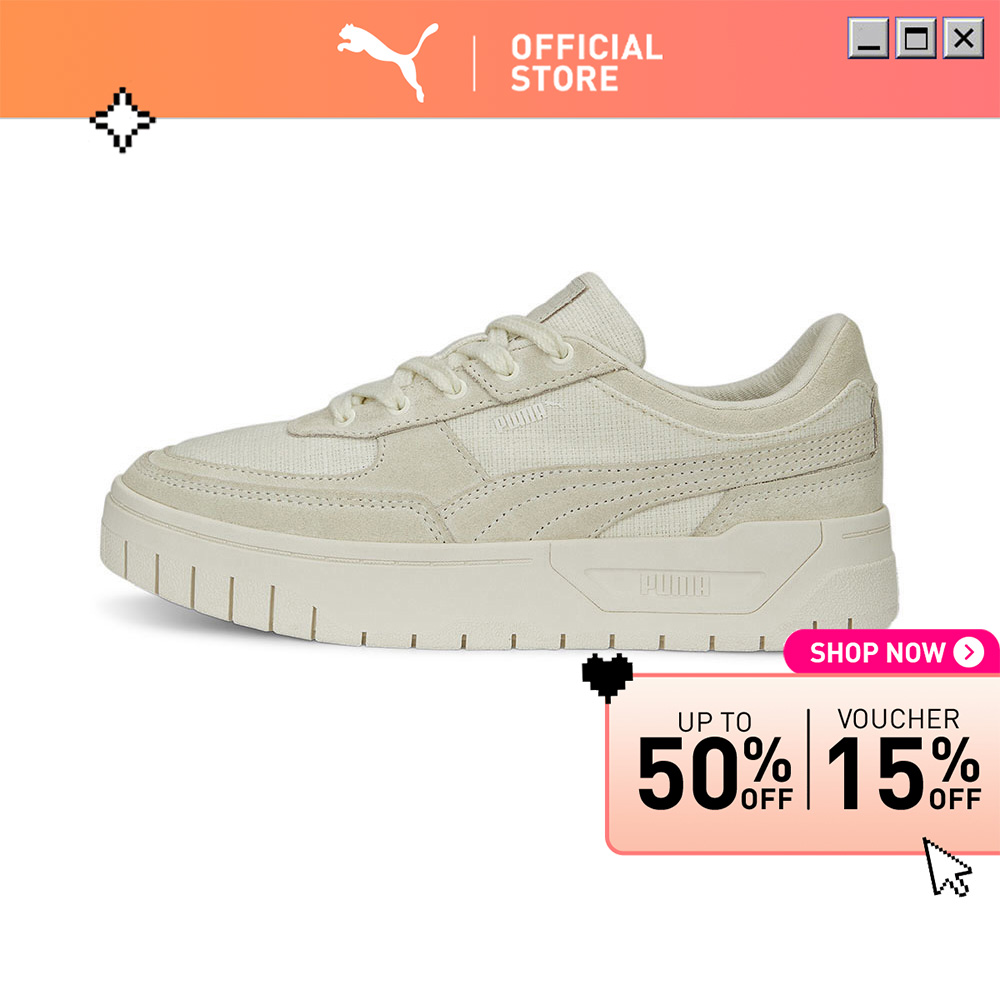Open the OFFICIAL STORE text link
1000x1000 pixels.
click(x=586, y=63)
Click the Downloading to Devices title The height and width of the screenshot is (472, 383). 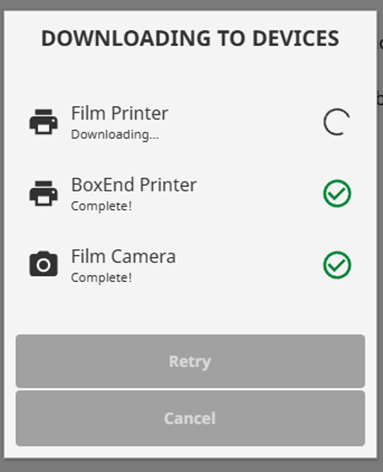(190, 38)
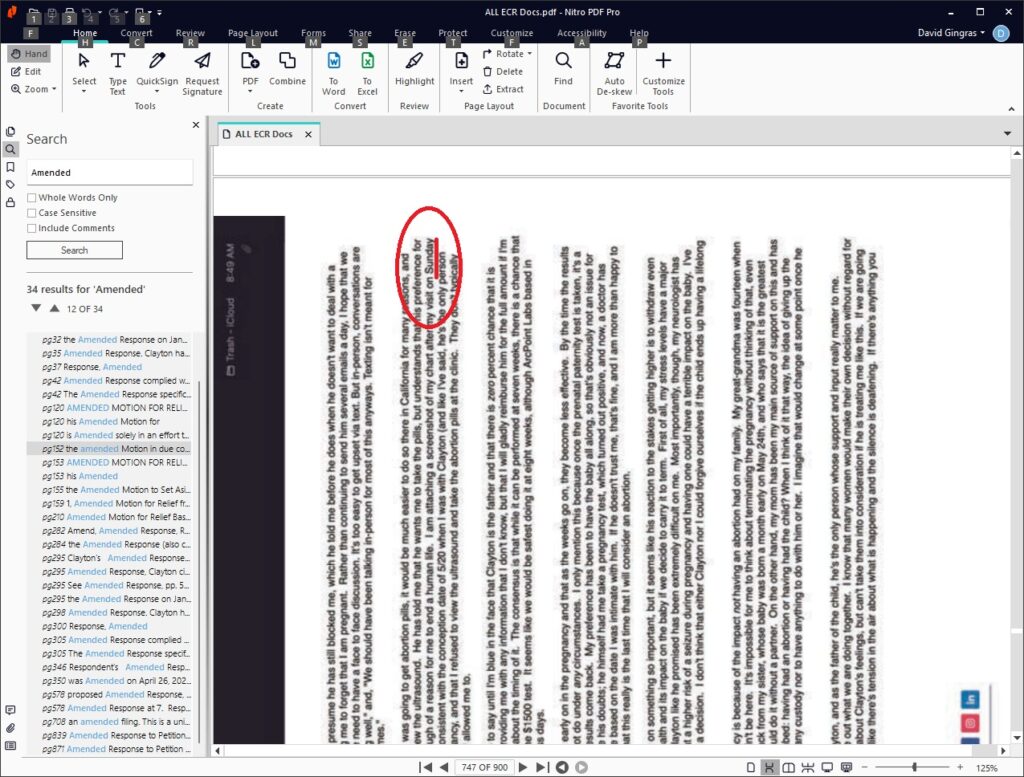Open the David Gingras account menu
Viewport: 1024px width, 777px height.
[x=955, y=33]
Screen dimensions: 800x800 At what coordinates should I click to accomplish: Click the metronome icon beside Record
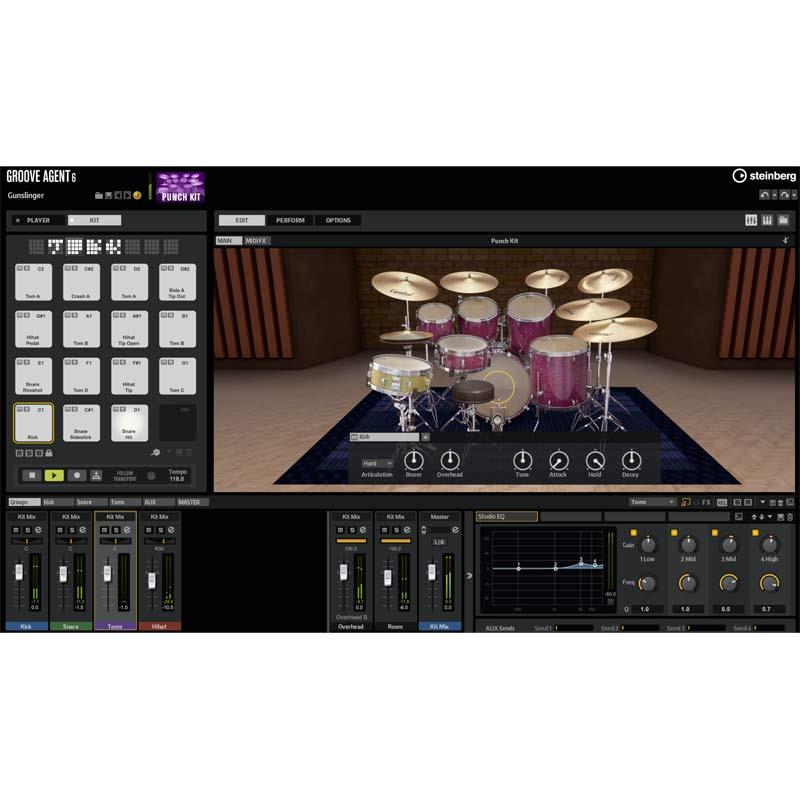pyautogui.click(x=96, y=476)
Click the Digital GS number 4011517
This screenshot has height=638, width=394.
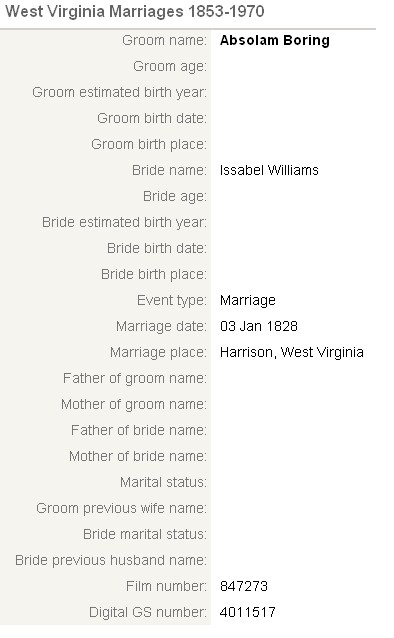coord(247,612)
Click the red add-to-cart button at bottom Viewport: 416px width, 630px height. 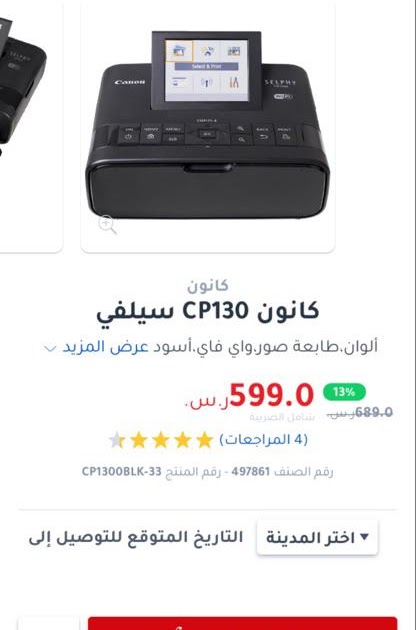242,623
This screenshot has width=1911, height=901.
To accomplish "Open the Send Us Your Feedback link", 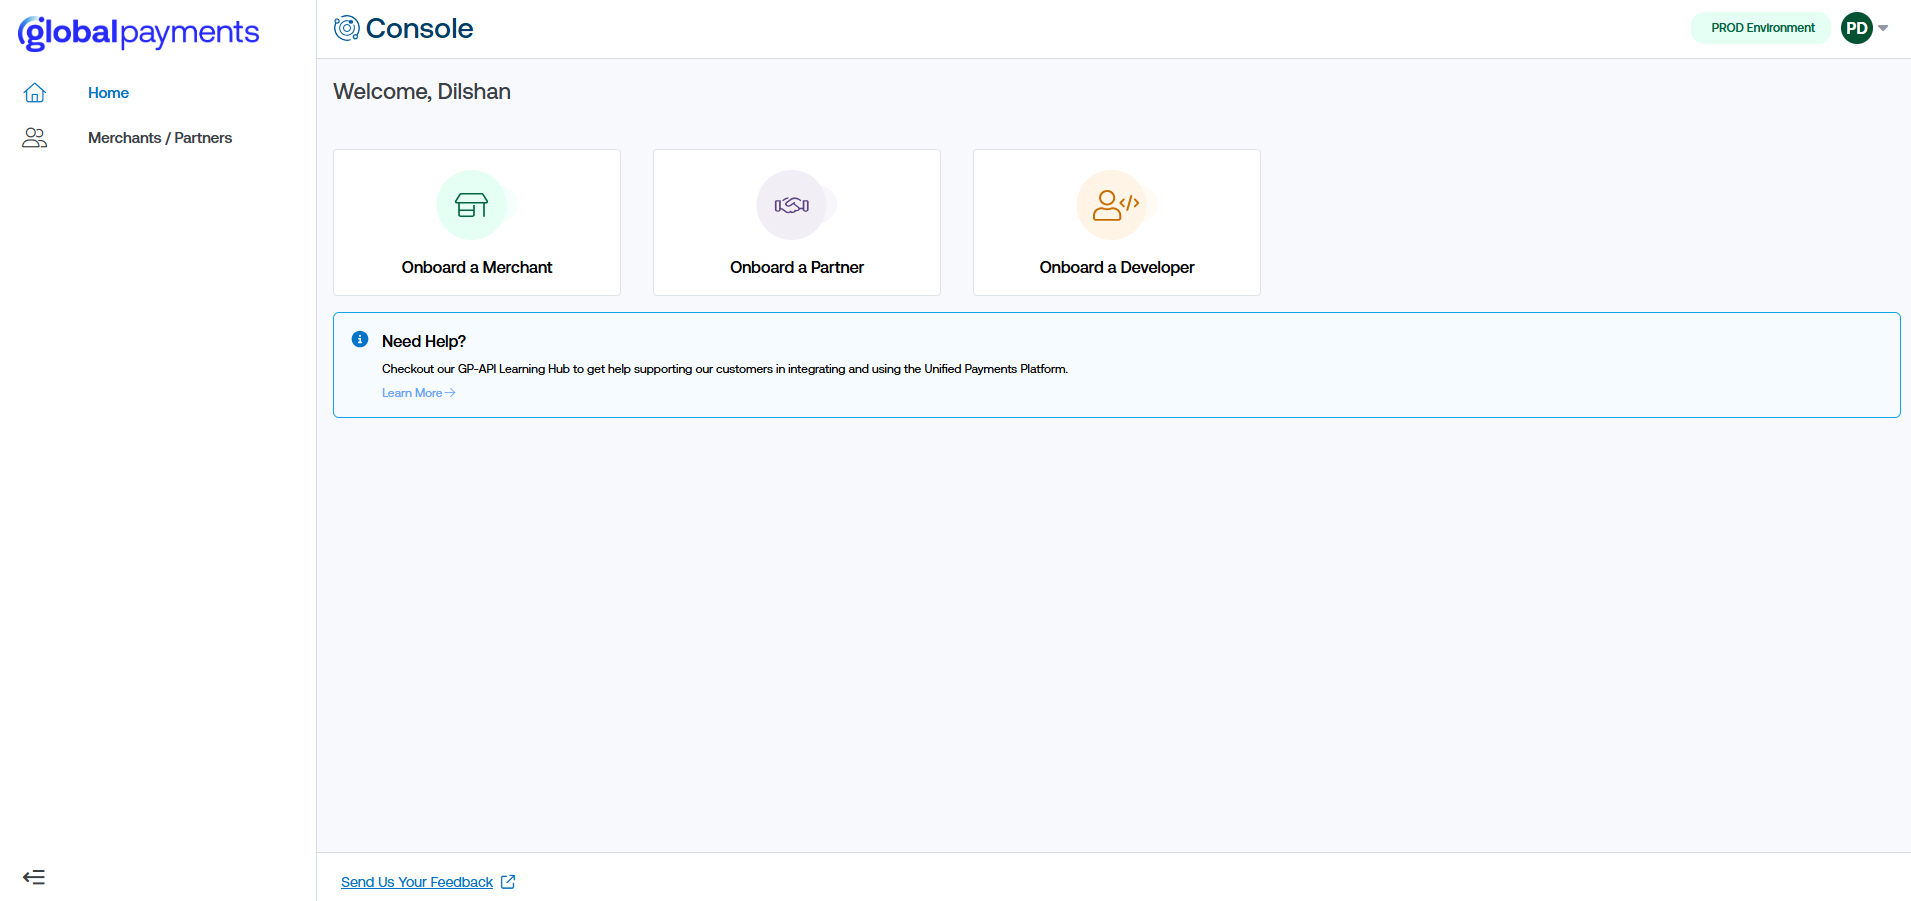I will [x=417, y=882].
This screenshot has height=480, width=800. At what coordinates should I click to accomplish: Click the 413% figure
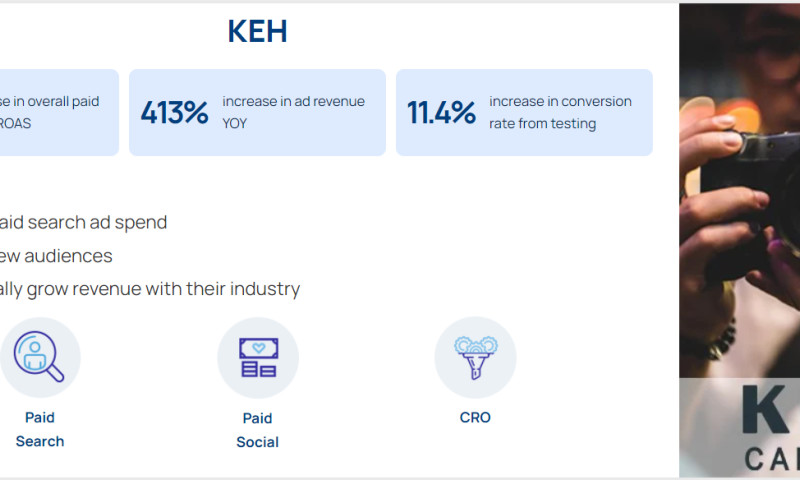tap(174, 113)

-*-

I need the lines from the one containing "This screenshot has height=480, width=800." through the end of the records retyped exactly, with the pictures left out.

* _Solution_
This screenshot has height=480, width=800. At what coordinates should I click to accomplish: Click the 413% figure
tap(174, 113)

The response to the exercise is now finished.